Potential Tesla owners will have a week to place their order before prices rise, so current prices are valid until March 18th. There will be no price increase to the $35,000 Model 3. The price increases will only apply to the more expensive variants of Model 3, as well as Model S and X.

Just two days ago we reported that the company had frozen its previously disclosed plan of closing all of its retail stores.

Some retail stores that didn't close were told to stop booking test drives last week. And yet, last week some of them were reportedly prompted to go back to "business as usual", despite retail employees not having access to commission and bonuses, resulting in far lower compensation. 

Tesla currently owes lease obligations of $1.6 billion, with $1.1 billion due between now and 2023 the Wall Street Journal reported last week. This includes payments for store leases, galleries and real estate abroad. Robert Taubman, chief executive officer of Taubman Centers Inc., is quoted as saying at the Citi 2019 Global Property CEO conference: "Tesla is a company with a viable balance sheet that is going to owe a lot of landlords a lot of money.

The decision to close down all of its retail stores and move to an online-only sales model surprised many of the company's employees and investors, with some investors dumping the company's shares as its "growth" aura was rapidly deflating. Pro-Tesla blog electrek called the business model changes a "chaotic situation", saying it was "either turning into what feels like an extremely poorly managed, haphazard transition or it is intentionally made that way to push out employees like some are suspecting."
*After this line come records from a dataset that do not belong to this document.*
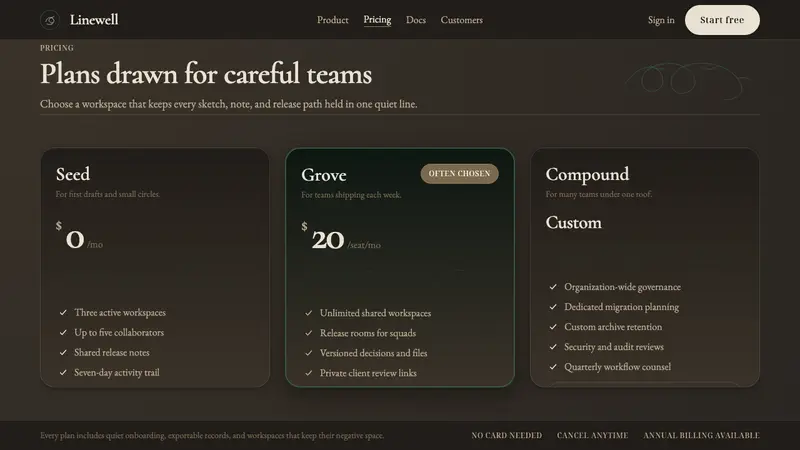The image size is (800, 450).
Task: Select the Seed plan card title
Action: coord(73,174)
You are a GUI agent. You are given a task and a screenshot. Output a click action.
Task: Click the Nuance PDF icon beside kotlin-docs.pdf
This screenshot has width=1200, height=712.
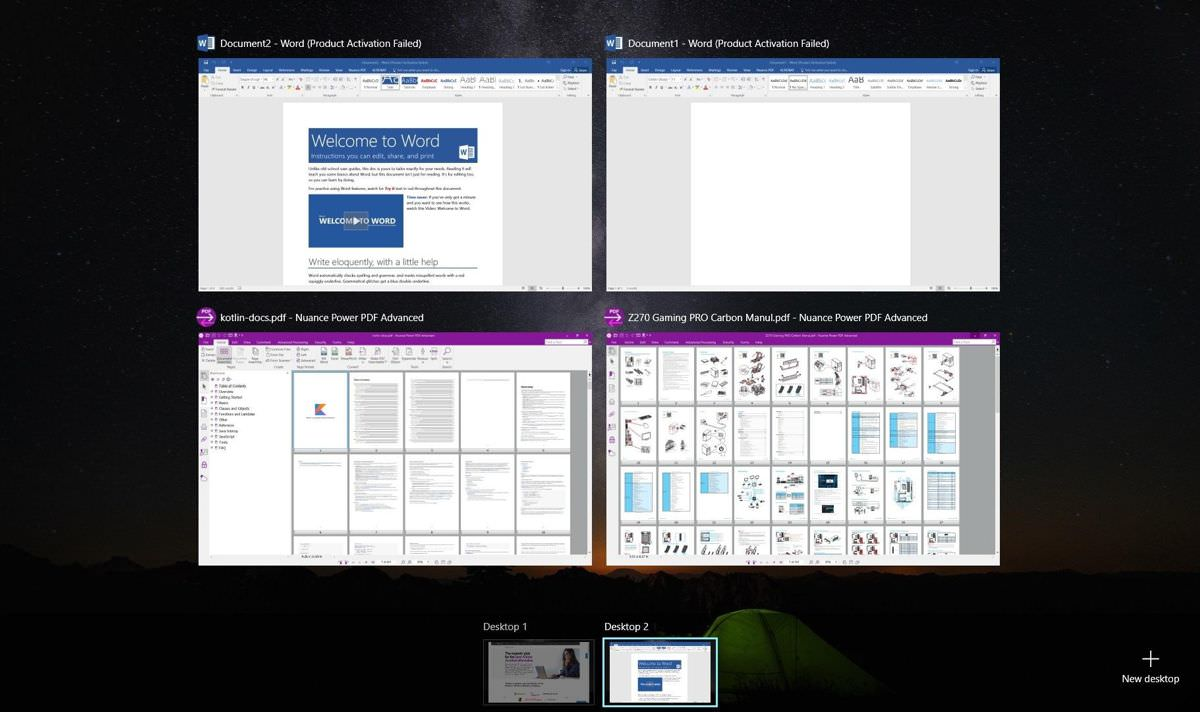coord(206,317)
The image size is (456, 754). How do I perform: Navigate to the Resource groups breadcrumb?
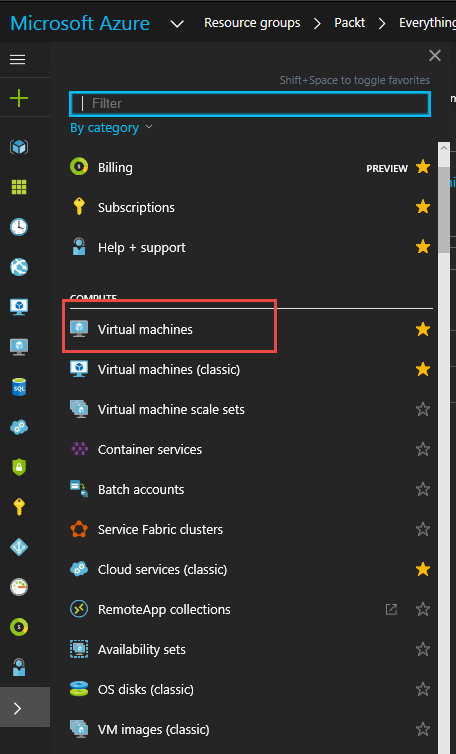click(x=252, y=23)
Is it possible that the company (or rather Elon Musk) not only blindsided its own employees by its announcement of store closures, but also that it blindsided itself? Given the WSJ report from last week that Tesla would still be on the hook for many of its lease obligations regardless of if they close stores, this business model shift feels like a famous Elon Musk "shoot first, ask questions later" situation. At least this one didn't result in retail store tents.